Rebollo et al. (2015) viewed information security governance as a leading path through which the companies can gain control of the security processes. By forming the information security governance strategy, the firms can ensure that the security processes are in alignment with the overall business strategy. Schinagl & Shahim (2020) also argued that although the information security is a subset of IT governance structure, little attention has been paid to it.
Damenu & Beaumont (2017) discussed the role of supportive security culture in combination with corporate governance structures for resolving the issues concerning information security threats. According to Fazilda & Said (2015), the firms must seek for developing sound IT governance system with subsets of information security protocols in order to achieve competitive edge, client satisfaction and trust creation. Ghamidi et al. (2020) carried on with the systematic literature review for establishing a sound information security governance framework in order to align the IT governance strategies, Corporate Governance strategies and information security policies. The review by Ghamidi et al. (2020) pointed towards developing a holistic framework of IT governance that connects the organizational objectives, communication strategies and information protection while ensuring compliance with procedures and guidelines.

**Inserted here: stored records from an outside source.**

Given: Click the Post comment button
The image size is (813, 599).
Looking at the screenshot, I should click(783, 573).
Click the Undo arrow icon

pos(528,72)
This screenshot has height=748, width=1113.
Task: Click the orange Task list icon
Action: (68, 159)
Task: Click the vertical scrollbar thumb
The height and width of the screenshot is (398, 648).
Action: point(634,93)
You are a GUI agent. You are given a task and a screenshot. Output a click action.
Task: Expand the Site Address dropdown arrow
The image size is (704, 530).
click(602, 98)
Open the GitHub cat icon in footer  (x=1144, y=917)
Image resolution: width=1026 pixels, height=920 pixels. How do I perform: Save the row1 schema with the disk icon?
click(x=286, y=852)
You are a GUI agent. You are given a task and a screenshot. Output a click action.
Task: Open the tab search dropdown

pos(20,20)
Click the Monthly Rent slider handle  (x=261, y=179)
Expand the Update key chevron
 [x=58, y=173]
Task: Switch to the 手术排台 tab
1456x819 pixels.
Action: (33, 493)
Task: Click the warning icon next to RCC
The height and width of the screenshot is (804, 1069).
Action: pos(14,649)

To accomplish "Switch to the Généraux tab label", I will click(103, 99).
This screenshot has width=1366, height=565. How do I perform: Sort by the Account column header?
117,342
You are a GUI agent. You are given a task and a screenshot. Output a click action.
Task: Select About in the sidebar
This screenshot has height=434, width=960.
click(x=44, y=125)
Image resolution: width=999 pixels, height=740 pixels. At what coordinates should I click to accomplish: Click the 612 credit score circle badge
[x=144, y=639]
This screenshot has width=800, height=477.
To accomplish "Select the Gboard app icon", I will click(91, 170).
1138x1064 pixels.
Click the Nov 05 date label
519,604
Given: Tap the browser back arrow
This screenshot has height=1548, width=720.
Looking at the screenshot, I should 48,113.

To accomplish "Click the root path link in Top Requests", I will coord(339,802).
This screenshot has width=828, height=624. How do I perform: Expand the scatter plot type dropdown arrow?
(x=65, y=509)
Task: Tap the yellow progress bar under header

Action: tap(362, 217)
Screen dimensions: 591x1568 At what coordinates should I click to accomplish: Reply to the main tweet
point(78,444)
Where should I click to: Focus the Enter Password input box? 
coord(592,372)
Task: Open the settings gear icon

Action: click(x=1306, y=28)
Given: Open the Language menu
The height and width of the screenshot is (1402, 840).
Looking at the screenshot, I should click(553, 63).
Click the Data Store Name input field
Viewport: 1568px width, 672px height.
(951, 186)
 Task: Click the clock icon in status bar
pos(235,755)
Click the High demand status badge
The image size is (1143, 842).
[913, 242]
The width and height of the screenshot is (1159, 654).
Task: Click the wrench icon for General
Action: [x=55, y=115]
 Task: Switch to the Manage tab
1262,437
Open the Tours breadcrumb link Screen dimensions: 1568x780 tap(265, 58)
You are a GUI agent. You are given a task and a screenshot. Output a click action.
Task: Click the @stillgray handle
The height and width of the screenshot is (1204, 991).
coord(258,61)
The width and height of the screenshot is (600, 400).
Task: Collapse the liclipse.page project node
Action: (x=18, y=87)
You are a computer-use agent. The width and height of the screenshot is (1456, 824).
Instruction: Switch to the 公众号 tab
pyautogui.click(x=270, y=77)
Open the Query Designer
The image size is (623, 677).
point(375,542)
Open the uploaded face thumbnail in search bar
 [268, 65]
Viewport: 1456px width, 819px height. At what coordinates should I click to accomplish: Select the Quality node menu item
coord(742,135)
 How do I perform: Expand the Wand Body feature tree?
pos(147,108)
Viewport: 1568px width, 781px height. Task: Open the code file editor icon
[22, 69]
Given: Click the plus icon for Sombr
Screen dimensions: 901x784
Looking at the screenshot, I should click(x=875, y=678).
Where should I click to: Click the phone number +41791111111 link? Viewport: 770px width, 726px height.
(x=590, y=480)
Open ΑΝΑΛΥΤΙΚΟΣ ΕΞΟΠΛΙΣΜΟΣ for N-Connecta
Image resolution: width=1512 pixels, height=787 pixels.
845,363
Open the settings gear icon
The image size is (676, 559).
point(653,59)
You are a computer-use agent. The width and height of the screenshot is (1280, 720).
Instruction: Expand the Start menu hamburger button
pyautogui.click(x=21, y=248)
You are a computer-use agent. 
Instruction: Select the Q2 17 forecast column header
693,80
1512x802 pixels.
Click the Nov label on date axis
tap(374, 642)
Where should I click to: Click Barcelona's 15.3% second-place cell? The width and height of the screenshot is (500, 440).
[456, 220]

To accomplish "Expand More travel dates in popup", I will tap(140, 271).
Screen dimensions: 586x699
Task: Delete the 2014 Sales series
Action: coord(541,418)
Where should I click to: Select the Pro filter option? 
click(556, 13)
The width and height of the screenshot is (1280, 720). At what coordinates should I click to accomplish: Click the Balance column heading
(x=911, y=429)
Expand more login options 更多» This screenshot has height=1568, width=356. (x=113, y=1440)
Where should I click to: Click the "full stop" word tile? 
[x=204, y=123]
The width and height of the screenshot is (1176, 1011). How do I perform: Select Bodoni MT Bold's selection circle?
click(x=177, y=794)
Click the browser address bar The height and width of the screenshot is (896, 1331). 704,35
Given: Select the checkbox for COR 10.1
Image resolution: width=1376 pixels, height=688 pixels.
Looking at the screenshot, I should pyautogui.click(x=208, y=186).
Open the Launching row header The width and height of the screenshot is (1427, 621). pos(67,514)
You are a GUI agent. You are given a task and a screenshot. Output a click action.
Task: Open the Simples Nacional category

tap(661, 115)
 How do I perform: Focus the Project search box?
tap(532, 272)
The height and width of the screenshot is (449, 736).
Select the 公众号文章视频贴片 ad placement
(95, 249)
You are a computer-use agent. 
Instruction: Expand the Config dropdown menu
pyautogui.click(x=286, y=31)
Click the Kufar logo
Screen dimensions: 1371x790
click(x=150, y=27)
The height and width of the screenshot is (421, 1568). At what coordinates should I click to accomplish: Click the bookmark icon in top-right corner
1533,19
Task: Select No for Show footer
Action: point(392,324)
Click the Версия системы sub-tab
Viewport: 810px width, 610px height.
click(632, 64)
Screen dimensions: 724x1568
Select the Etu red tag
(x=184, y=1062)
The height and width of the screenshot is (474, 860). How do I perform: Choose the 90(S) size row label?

Kauspadiene et al. (2017) reviewed the possibility of forming cyber-oriented IT governance models in which the concerns must be made towards increasing threats that are created due to digital communication and data dissemination. The model by the authors was based on the establishment of security systems that must consider the collaborative systems, multiple partners, third party applications and outsourcing. The authors proposed the businesses to form an integrated holistic framework that should be self-sustaining so that it could prevent cyber-attacks and information thefts. Moghadam & Colomo-Palacios (2018) also pointed towards formation of information security governance systems that entails risk management, security management and process management in order to uphold the business value of the firm.